In the world of trading and investing, two crucial metrics that determine the effectiveness and profitability of a trading strategy are its Reward: Risk ratio (often expressed as R-multiple) and the Win Rate (sometimes referred to as accuracy). These metrics are interrelated and play a pivotal role in shaping a strategy’s potential success. Understanding their relationship helps traders design and refine strategies to achieve sustainable profitability.

## What is Reward: Risk Ratio (R-Multiple)?

Reward: Risk Ratio, also known as R-multiple, measures the potential return of a trade relative to its risk. It provides a quantifiable way to assess how much a trader stands to gain compared to the amount they are willing to lose on a trade.

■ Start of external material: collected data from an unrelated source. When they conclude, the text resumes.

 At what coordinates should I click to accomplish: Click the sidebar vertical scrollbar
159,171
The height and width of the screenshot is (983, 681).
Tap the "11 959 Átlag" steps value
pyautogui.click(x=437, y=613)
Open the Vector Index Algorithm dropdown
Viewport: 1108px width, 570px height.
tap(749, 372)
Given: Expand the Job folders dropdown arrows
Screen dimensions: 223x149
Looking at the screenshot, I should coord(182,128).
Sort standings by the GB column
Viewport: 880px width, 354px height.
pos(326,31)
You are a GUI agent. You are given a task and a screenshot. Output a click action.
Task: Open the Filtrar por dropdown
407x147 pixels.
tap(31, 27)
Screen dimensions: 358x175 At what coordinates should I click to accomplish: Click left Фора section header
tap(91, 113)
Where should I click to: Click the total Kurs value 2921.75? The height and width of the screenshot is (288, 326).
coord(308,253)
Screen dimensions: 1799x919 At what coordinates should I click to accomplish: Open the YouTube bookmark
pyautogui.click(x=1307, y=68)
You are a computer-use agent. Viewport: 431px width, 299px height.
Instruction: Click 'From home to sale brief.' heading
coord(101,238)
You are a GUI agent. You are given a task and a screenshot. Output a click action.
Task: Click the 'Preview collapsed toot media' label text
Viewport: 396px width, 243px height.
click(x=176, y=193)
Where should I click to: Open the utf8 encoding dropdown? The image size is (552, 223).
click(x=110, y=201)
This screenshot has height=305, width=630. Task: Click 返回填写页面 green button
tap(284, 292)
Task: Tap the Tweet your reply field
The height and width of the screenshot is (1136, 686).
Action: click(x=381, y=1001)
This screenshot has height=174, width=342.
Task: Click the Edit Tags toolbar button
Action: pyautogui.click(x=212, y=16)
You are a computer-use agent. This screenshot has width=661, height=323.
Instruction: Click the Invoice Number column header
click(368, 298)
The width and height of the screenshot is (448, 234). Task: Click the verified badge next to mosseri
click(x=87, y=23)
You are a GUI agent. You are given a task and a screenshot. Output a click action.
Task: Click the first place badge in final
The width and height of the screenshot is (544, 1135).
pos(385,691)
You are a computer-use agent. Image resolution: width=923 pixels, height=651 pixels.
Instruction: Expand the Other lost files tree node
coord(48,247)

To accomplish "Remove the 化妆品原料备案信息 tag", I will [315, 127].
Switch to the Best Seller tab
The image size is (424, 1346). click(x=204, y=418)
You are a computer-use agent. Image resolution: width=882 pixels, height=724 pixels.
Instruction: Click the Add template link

*R-Multiple: It is the ratio of the profit (or loss) achieved on a trade relative to the initial risk. For example, if a trader risks $100 on a trade and earns $300, the R multiple is 3 (i.e., $300 profit / $100 risk).*

The formula to calculate a strategy’s Reward: Risk Ratio is:

Reward: Risk = Average Win / Average Loss

## What is Win Rate (Accuracy)?

Win Rate refers to the percentage of trades that result in a profit out of the total number of trades. It is a measure of how often a trader’s strategy is successful in achieving its profit targets.

The formula to calculate a strategy’s Win Rate is:

Win Rate = (Number of Winning Trades / Total Number of Trades) × 100

## The Relationship Between Reward: Risk Ratio and Win Rate

The interaction between Reward: Risk and Win Rate is crucial in determining the profitability of a trading strategy. Here’s how these two metrics influence each other:

*Chart: %-Win rate required to break even (Generated with QF Alphawolf software)*

*Example: High Reward: Risk with Low Win Rate (Positive Skew PnL Distribution)*

*Suppose a strategy has an R multiple of 4 (risking $100 to gain $400) but a win rate of 30%. **Even though the strategy only wins 30% of the time, the high R multiple ensures that the profits from the winning trades significantly outweigh the losses from the losing trades. This can result in overall profitability despite a low win rate.*

*Example: Low Reward: Risk with High Win Rate (Negative Skew PnL Distribution)*

*A strategy might have a Reward: Risk ratio of only 0.75 (risking $100 to gain $75) with a win rate of 75%. The high win rate ensures that a significant portion of trades are profitable. However, the low Reward: Risk ratio means that each win does not contribute significantly to the overall profit compared to the risk taken. The overall profitability is still achievable but may be less robust compared to strategies with higher R multiples.*

Combining high win-rate and low win-rate trading strategies in a portfolio can be highly effective for optimizing overall results. A high win-rate strategy, with a greater percentage of profitable trades, often compensates for lower risk-reward ratios and provides consistent gains. Conversely, a low win-rate strategy, typically characterized by higher risk-reward ratios, can yield substantial profits despite fewer winning trades. By diversifying these strategies within a portfolio, traders can balance stability and potential returns. The high win-rate strategies offer steady performance, while the low win-rate strategies can generate significant profits during winning streaks. This blend helps mitigate the volatility and risk associated with relying on a single strategy, creating a more robust and resilient trading approach.

### Calculating Profitability with Reward: Risk and Win Rate

The overall profitability of a trading strategy can be calculated by considering both Reward: Risk and win rate. The following formula helps to assess the expected profitability:

Expected Return = (Win Rate × Average Win) − ((1 − Win Rate) × Average Loss)

## Conclusion

The interplay between Reward: Risk ratio and Win Rate is fundamental in designing a successful trading strategy. While a high R-multiple can compensate for a low win rate, a high win rate with a low R-multiple requires careful management to ensure overall profitability. Understanding this balance helps traders make informed decisions and optimize their strategies for better financial outcomes. Traders should continuously evaluate and adjust their strategies to maintain an optimal balance between these metrics, ensuring long-term success in their trading endeavors.